ABC 05/01/14
JON JUARISTI
· Sería lamentable que el centenario de la Gran Guerra pusiera de relieve el desinterés de los españoles en la historia común europea
En la portada de la edición española de 1914, de la paz a la guerra, el libro de la historiadora Margaret McMillan que acaba de publicar Turner, se reproduce uno de aquellos mapas bufos de Europa que tan de moda estuvieron desde la guerra de Crimea como motivo caricaturesco para ilustrar los antagonismos nacionales. La idea de jugar con el mapa europeo no era nueva. Ya en grabados del siglo XVII se personalizaba el perfil del Viejo Continente como una reina o emperatriz cuya cabeza correspondía a la península ibérica, o se construía el de cada monarquía o principado con su animal simbólico correspondiente, en una composición general a lo Arcimboldo. El mapa del libro de McMillan muestra una Europa en armas donde el emperador austrohúngaro, por ejemplo, la emprende a bayonetazos contra un Gargantúa o Leviatán ruso. Incluso la pequeña Serbia aparece representada por un soldado con dos maletas, una alusión al éxodo del ejército serbio hacia Corfú. En España, única nación neutral de su entorno, dormita repantingado un militar larguirucho. Tiene los rasgos del por entonces joven Alfonso XIII , un hombre de la generación europea de 1914.
La guerra de 1914-1918 cambió las fronteras interiores de Europa: los imperios centrales estallaron en una constelación de repúblicas; Alemania perdió Danzig, Alsacia y Lorena; el Reino Unido comenzó a perder Irlanda. España, que no estuvo ni con los vencedores ni con los vencidos, ni ganó ni cedió territorios en Versalles y es uno de los poquísimos países europeos que no conserva memoria monumental alguna de la Gran Guerra. Para los españoles, es como si no hubiera pasado nada de especial importancia en esos cuatro años decisivos para la posterior historia de Europa, incluida la nuestra. Se ha conseguido que muchos de nuestros bachilleres estudien el Holocausto, lo que no está nada mal. Convendría que salieran a la universidad con unas cuantas nociones elementales de lo que supuso la Gran Guerra, pero quizá sea pedir demasiado.
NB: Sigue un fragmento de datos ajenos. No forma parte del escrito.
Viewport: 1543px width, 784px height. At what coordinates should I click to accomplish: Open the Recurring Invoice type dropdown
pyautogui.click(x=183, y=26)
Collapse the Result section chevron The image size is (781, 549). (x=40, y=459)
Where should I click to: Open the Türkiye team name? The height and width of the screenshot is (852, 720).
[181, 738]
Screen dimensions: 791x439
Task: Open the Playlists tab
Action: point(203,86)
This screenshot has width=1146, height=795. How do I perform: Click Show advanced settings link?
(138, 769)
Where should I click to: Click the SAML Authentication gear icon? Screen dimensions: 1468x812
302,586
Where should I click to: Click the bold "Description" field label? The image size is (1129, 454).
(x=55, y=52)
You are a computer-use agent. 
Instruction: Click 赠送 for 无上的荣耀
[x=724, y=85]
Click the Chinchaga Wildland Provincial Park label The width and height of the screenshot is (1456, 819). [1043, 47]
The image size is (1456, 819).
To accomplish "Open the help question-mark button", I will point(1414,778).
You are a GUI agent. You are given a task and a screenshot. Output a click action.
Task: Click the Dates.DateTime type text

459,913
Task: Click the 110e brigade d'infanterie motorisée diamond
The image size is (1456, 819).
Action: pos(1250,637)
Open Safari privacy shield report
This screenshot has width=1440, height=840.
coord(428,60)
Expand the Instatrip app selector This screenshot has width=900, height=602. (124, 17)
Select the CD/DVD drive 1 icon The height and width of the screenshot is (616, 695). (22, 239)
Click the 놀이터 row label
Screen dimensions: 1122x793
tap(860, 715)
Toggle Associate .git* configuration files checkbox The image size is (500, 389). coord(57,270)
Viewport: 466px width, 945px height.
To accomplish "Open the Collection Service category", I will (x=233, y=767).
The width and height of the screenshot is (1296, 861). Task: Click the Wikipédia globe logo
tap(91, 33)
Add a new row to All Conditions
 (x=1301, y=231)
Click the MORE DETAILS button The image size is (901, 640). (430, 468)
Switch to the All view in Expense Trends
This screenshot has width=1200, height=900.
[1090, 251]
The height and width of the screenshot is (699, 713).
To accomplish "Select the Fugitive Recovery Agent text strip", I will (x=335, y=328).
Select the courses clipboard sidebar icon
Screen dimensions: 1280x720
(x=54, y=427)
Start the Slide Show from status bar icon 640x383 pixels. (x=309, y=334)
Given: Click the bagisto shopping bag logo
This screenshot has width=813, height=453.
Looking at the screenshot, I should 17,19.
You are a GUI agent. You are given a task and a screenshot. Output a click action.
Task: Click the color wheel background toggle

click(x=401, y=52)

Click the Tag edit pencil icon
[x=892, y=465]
Hasta la guerra de papel que libraron en los periódicos españoles de la época aliadófilos y germanófilos ha pasado al olvido más absoluto. ¿Quién recuerda hoy a los propagandistas de uno y otro bando, a quién le suenan los nombres del bilbaíno Luis Antonio de Olmet, de su socio y asesino Alfonso Vidal y Planas, de Vicente Gay y de otros receptores de sobres de las embajadas beligerantes? ¿Quién lee todavía los reportajes de guerra de Azorín, de Maeztu, de Pérez de Ayala, de Gaziel? Por no hablar ya de la literatura española sobre la contienda, que apenas dejó poquísimas piezas discretamente memorables: Medianoche, de Valle Inclán;
Momentum catastrophicum, de Baroja, y Los que nofuimosalaguerra, de Wenceslao Fernández Flórez. En cuanto a los agitadores franceses que tradujo y divulgó con profusión la factoría Prometeo, de Blasco Ibáñez, ni los nombres nos sonarían.
Sin embargo, la Gran Guerra fue el origen de fuerzas que determinaron la historia de España en el siglo XX. De ella nacieron los grandes movimientos totalitarios, el fascismo y el comunismo. Hay quien habla incluso de una Guerra Civil Europea entre 1914 y 1945, de la que nuestra guerra civil de 1936-1939 habría sido el episodio central. Este año que ahora comienza será, en la mayor parte de los países de la UE, un período de reflexión acerca de las causas y consecuencias de un conflicto que preparó el suicidio de las democracias en los años treinta, cuando el pacifismo de los vencedores de veinte años atrás se convirtió en claudicación ante Hitler. Al menos podríamos fingir ante nuestros contemporáneos europeos que el asunto no nos sigue resultando enteramente ajeno.